Expression of the mouse c- abl type IV proto-oncogene product in the insect cell baculovirus system

Abstract

The cellular gene c- abl is the normal homologue of the transforming gene (v- abl) within the genome of the Abelson leukaemia virus. The cDNA sequence coding for the cellular form of the murine abl gene (c- abl type IV) has been inserted into the baculovirus transfer vector, pAc36C, so that the c- abl gene is under the control of the polyhedrin promoter of Autographa californica nuclear polyhedrosis virus (AcNPV). Spodoptera frugiperda cells infected with the recombinant transfer vector in the presence of wild type AcNPV DNA yielded recombinant, polyhedrin negative virus that expressed moderate levesl of the c-Abl protein (representing approx. 0.5–1% of the stained cellular proteins as determined by densitometric scanning). The insect derived c-Abl protein was compared to the P210-BCR/ABL protein from K562 cells, a cell line derived from a patient with chronic myelogenous leukaemia. Antibodies raised againts synthetic peptides based on c- abl encoded peptides react with the insect derived c-Abl. In addition, the baculovirus derived c-Abl protein has a tyrosine kinase activity as demonstrated by phosphorylation of a synthetic polypeptide and also by autophosphorylation.
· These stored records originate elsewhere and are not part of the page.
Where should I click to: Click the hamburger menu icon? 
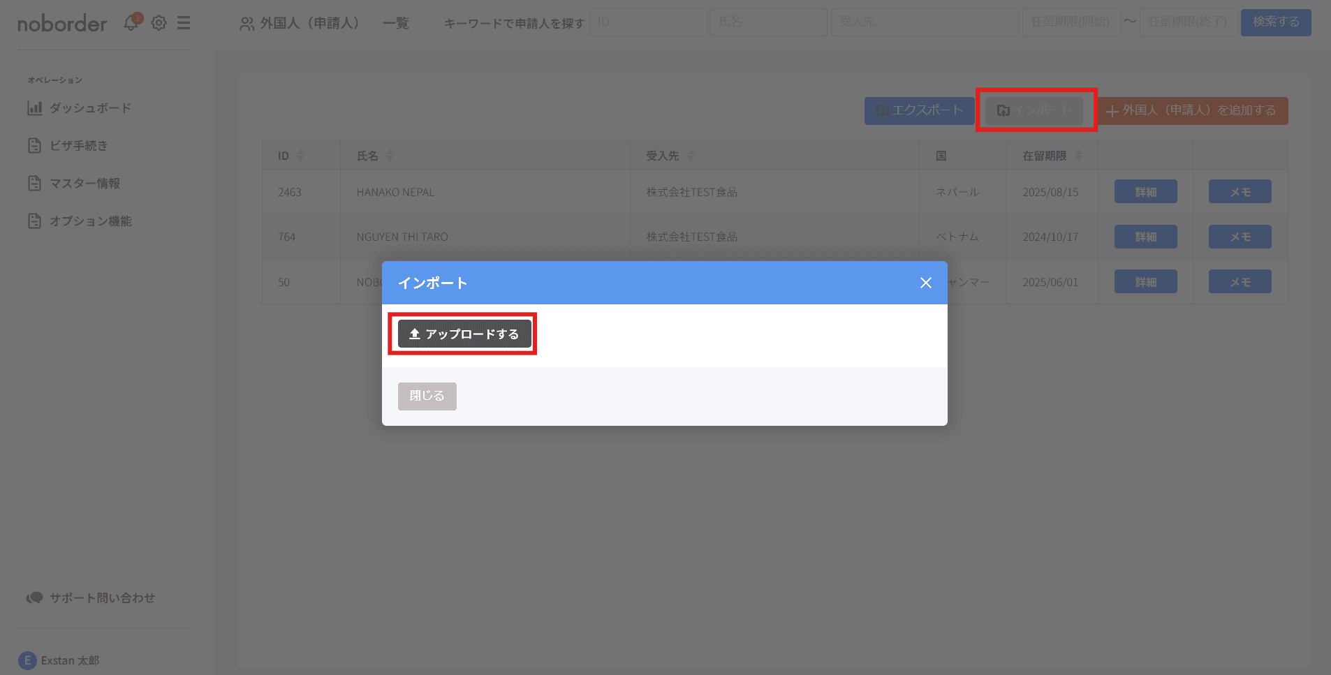point(184,22)
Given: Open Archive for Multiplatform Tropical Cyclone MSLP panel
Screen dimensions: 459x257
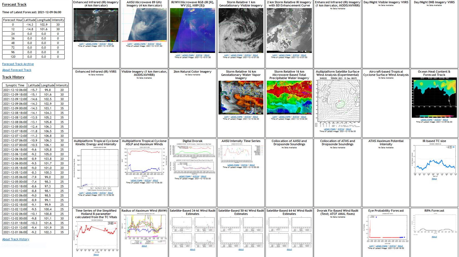Looking at the screenshot, I should pos(147,180).
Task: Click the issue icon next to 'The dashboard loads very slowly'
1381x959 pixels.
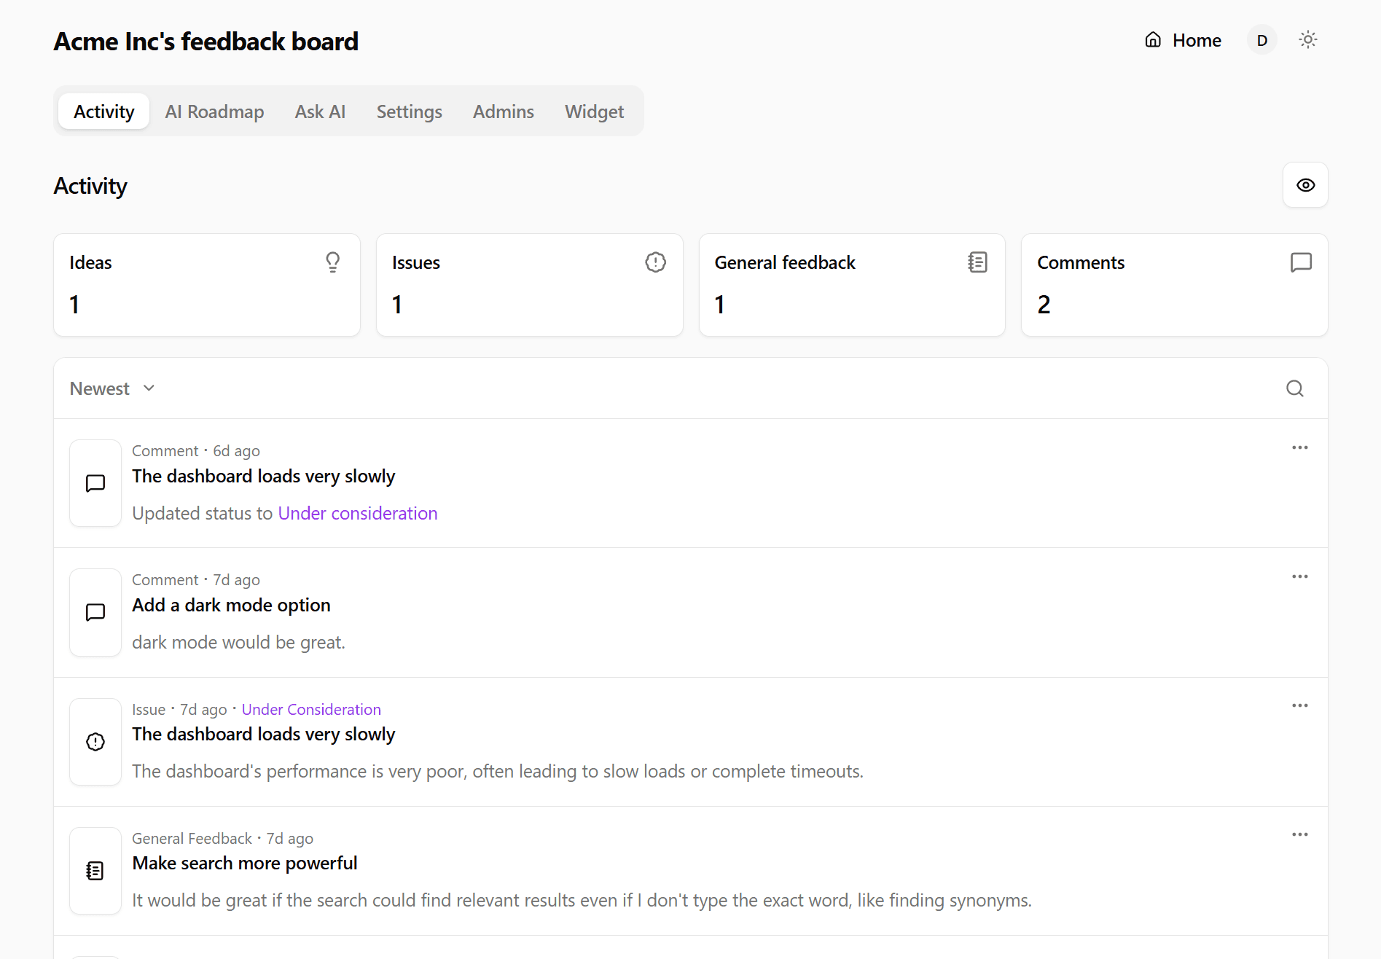Action: (95, 741)
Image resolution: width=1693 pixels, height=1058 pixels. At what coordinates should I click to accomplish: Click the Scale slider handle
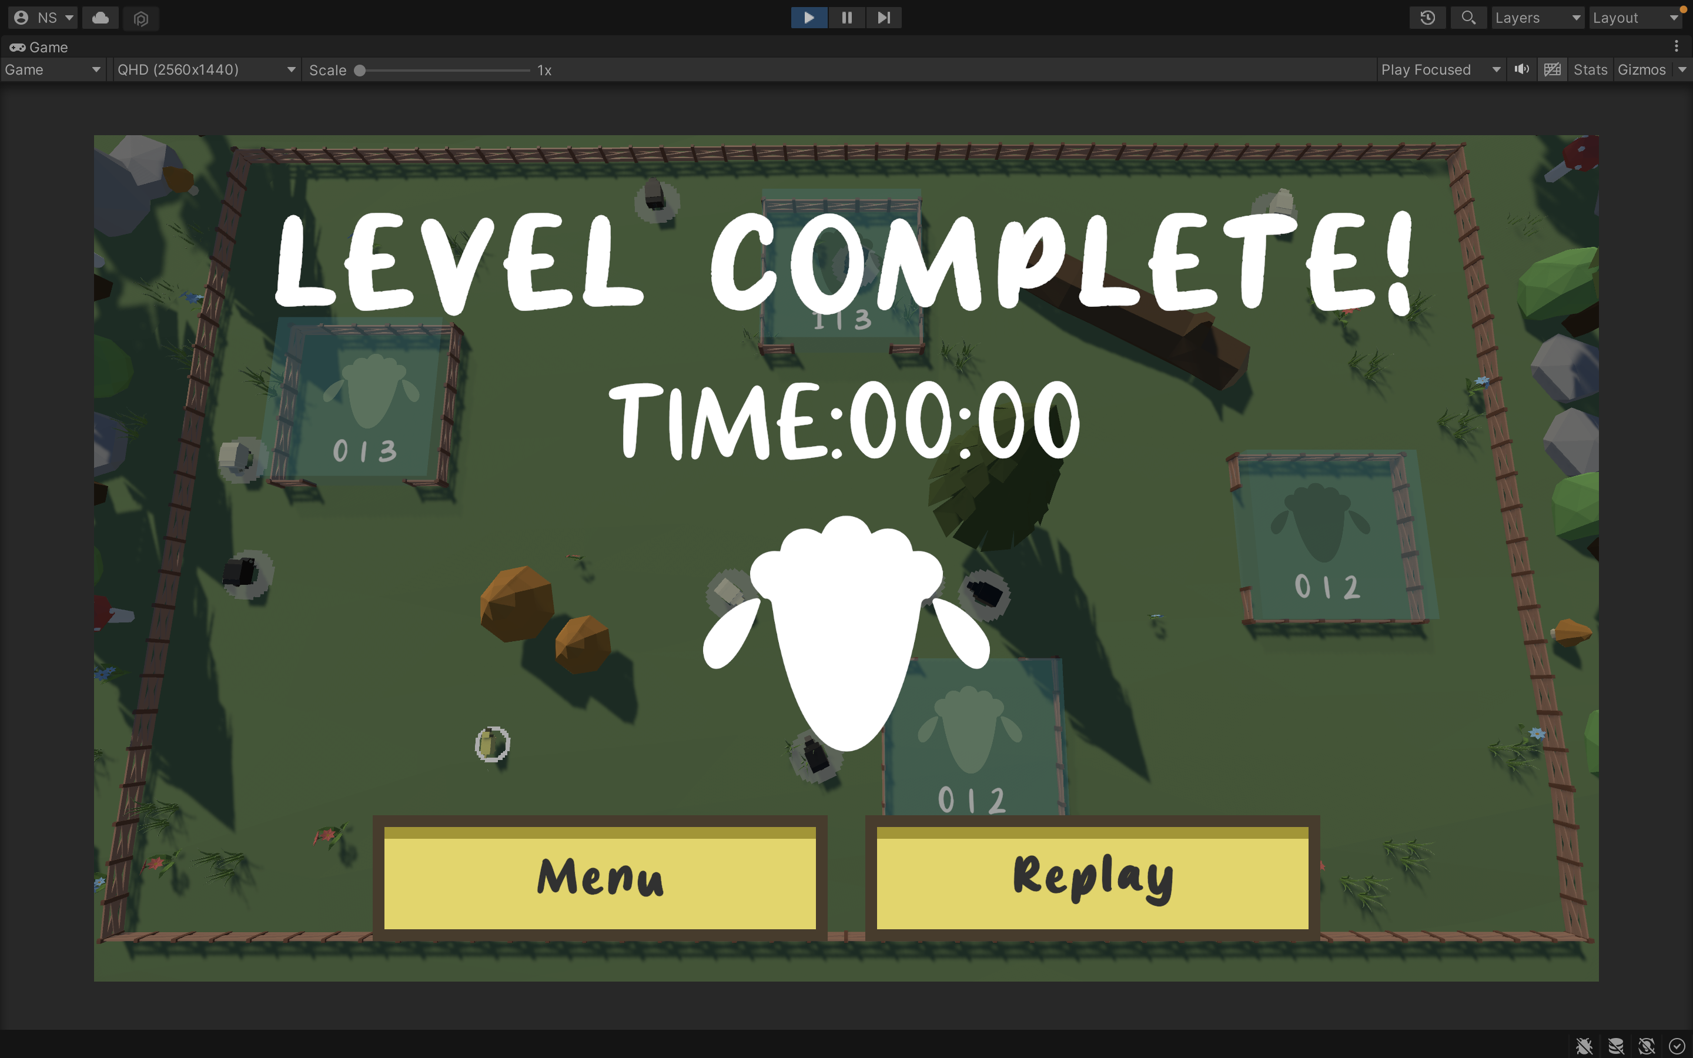point(360,70)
Phosphoamino acid analysis of immunoprecipitated, autophosphorylated baculovirus derived c-Abl protein indicates that the majority of label incorporated is on the tyrosine residues. Immunofluorescence microscopy has been used to show that the majority of the c-Abl protein expressed in cells infected with recombinant virus is located in the nuclear and plasma membranes.